• _Problem description_: The answer must consist of every line below that holds the word "width".

Saved entries:

□ □ □ □ □

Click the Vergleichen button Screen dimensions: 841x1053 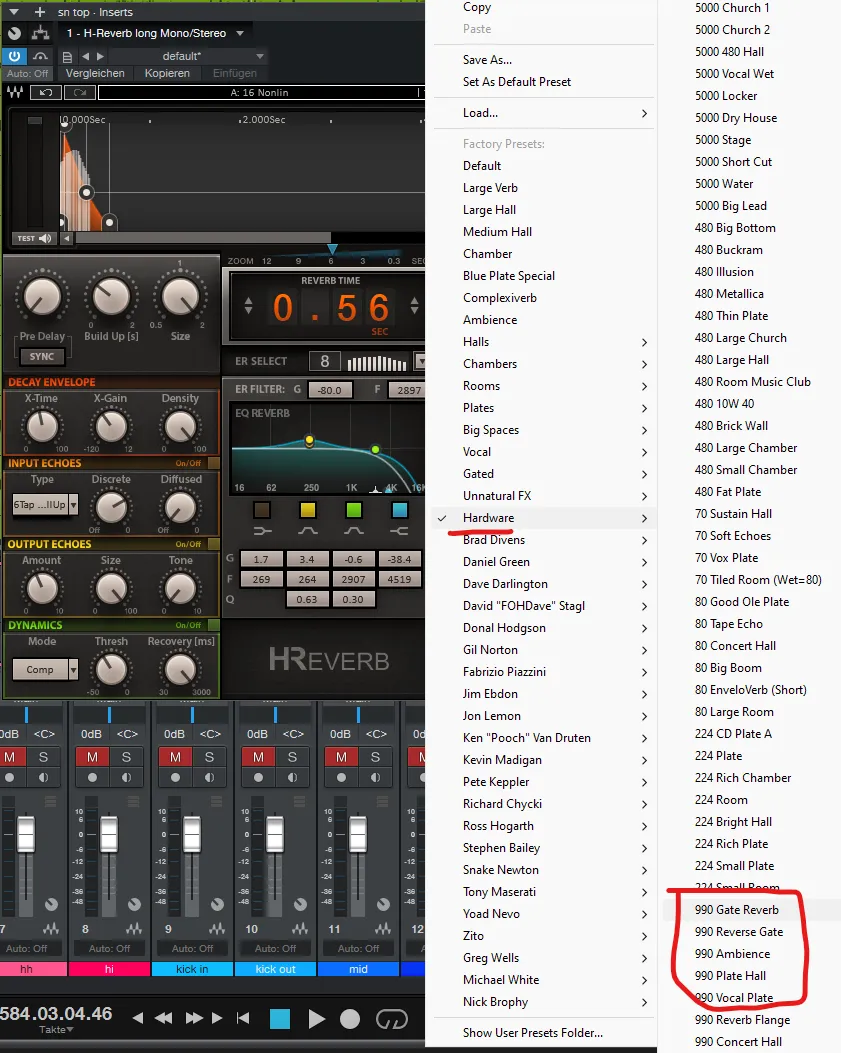pos(95,73)
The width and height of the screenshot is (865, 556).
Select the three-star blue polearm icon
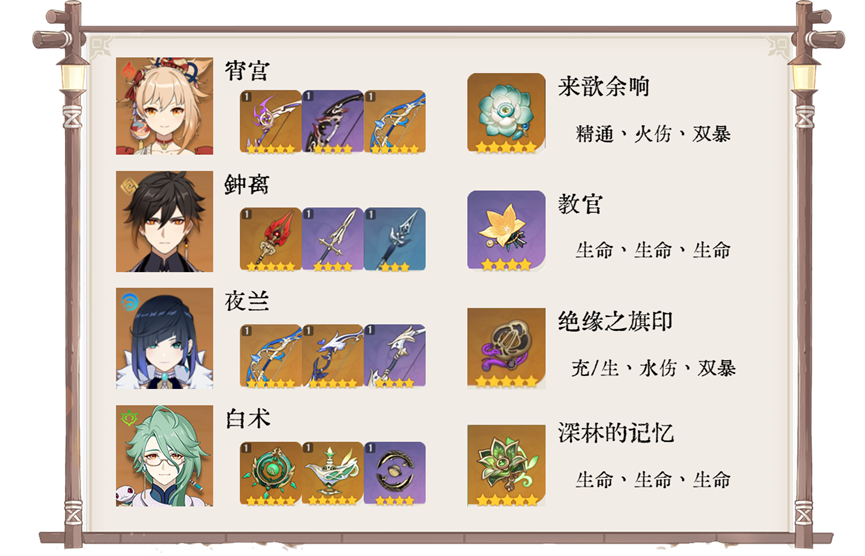pos(395,239)
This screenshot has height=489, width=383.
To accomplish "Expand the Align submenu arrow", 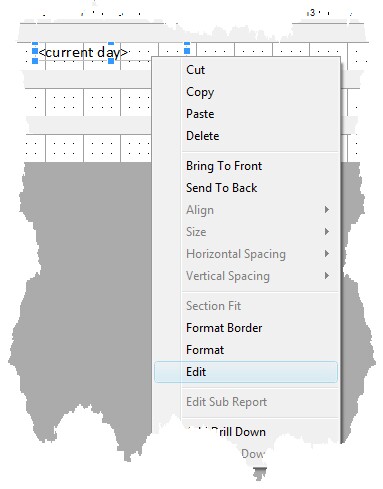I will (327, 210).
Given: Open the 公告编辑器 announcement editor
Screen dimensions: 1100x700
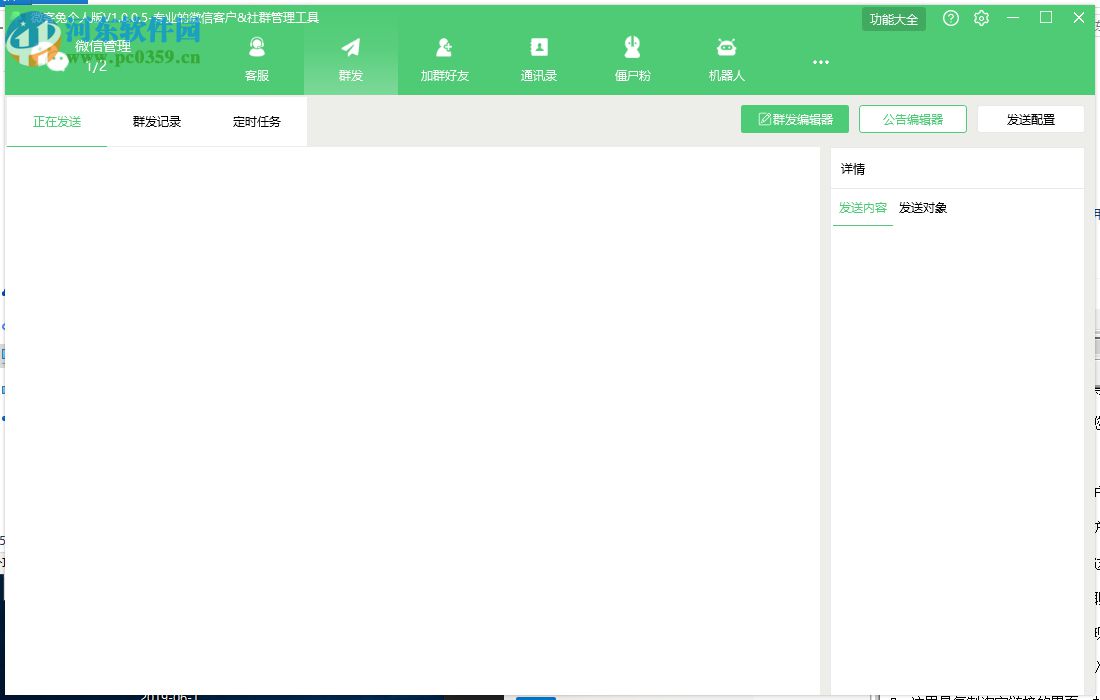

□ □ □ □ □

• _Your solution_:
The width and height of the screenshot is (865, 556).
This screenshot has height=489, width=383.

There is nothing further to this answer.